- _Work required_:
Where in the listing does the string "computer" appear? Copy every line that holds it.

- _The input_:
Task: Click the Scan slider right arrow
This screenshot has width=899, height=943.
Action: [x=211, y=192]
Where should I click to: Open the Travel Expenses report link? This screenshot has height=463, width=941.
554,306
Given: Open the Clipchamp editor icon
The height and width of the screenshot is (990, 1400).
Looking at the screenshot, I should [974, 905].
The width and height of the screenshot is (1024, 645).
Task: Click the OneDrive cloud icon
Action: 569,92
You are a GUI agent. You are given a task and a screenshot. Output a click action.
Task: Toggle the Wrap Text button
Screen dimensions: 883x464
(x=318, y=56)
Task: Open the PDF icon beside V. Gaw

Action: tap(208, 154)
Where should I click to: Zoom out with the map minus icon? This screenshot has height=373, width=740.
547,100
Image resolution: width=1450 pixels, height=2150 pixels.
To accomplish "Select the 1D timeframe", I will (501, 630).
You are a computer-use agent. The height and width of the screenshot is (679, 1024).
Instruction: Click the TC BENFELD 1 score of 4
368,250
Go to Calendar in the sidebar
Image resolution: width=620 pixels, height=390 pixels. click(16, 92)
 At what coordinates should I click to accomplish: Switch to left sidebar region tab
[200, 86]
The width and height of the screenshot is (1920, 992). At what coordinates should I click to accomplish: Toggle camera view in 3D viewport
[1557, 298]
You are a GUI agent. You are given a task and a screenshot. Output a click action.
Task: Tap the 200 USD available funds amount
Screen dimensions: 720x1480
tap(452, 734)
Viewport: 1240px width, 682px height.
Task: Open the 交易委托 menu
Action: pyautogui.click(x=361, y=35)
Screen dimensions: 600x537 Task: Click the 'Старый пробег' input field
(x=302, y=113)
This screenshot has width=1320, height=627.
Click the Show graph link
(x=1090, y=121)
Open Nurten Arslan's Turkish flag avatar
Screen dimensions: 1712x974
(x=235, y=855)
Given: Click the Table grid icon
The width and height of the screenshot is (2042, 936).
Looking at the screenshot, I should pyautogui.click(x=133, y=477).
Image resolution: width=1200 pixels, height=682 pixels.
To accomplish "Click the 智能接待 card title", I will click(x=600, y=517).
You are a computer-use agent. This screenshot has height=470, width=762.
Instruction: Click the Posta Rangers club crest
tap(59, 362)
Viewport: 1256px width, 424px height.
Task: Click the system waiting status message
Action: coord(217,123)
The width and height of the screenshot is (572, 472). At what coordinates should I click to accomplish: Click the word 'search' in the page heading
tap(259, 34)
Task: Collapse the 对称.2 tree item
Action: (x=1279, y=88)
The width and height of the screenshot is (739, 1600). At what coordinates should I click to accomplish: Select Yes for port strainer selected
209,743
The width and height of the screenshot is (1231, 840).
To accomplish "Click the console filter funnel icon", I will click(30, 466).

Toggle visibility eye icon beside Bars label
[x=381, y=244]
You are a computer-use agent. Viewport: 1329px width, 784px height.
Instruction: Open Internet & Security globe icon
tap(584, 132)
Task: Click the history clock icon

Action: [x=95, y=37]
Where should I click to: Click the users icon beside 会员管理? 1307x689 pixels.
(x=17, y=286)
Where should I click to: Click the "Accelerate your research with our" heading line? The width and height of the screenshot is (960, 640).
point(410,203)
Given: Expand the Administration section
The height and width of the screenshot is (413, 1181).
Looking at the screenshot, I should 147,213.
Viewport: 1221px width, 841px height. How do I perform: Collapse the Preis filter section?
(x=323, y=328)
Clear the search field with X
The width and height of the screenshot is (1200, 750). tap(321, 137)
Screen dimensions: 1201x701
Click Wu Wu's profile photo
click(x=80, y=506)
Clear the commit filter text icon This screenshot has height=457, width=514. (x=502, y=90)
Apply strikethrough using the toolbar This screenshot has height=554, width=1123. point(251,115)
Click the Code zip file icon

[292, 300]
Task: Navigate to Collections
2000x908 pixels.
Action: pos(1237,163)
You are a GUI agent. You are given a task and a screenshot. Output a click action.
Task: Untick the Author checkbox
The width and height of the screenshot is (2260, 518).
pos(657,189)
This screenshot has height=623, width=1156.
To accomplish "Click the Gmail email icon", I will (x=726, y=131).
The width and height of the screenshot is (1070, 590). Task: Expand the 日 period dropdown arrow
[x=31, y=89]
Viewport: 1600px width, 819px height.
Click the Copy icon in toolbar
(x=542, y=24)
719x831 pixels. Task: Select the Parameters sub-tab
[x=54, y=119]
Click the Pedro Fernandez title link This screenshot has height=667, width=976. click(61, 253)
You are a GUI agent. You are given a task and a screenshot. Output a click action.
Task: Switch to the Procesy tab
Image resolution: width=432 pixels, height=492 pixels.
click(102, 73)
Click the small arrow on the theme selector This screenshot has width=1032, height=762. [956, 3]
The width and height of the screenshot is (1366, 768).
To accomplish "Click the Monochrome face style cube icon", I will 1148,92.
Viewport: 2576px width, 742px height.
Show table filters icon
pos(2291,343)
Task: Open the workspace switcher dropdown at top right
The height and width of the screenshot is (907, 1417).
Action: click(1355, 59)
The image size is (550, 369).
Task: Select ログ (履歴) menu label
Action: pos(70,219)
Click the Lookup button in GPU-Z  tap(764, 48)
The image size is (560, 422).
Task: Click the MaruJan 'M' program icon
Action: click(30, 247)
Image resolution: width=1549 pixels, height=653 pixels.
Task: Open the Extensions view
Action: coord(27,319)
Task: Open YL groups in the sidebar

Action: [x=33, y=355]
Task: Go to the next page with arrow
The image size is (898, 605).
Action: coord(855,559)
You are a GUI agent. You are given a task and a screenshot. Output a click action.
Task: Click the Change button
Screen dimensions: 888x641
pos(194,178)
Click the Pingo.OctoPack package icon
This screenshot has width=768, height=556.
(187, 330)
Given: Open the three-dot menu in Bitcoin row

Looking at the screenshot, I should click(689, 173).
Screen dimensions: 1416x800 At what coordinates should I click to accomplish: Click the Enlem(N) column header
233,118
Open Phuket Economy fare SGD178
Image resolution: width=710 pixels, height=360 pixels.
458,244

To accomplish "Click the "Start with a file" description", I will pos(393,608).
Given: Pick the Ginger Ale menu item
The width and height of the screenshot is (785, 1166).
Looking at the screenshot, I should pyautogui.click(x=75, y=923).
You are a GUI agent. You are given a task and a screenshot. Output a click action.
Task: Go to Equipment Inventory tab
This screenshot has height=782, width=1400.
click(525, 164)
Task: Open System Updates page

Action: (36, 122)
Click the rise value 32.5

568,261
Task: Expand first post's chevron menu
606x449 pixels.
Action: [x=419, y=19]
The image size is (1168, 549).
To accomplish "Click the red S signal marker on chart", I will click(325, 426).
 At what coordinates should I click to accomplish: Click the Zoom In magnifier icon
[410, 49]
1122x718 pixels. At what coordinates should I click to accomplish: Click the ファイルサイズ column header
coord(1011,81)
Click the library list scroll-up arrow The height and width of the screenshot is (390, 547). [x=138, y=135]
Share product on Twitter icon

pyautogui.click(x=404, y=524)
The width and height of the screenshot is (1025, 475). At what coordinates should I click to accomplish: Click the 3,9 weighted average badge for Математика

- _Solution to the exercise_:
You are a computer-use agent. The height and width of the screenshot is (679, 1024).
You are a computer-use agent. This screenshot has height=470, width=762.
You are a computer-use agent. Viewport: 1329px width, 784px height.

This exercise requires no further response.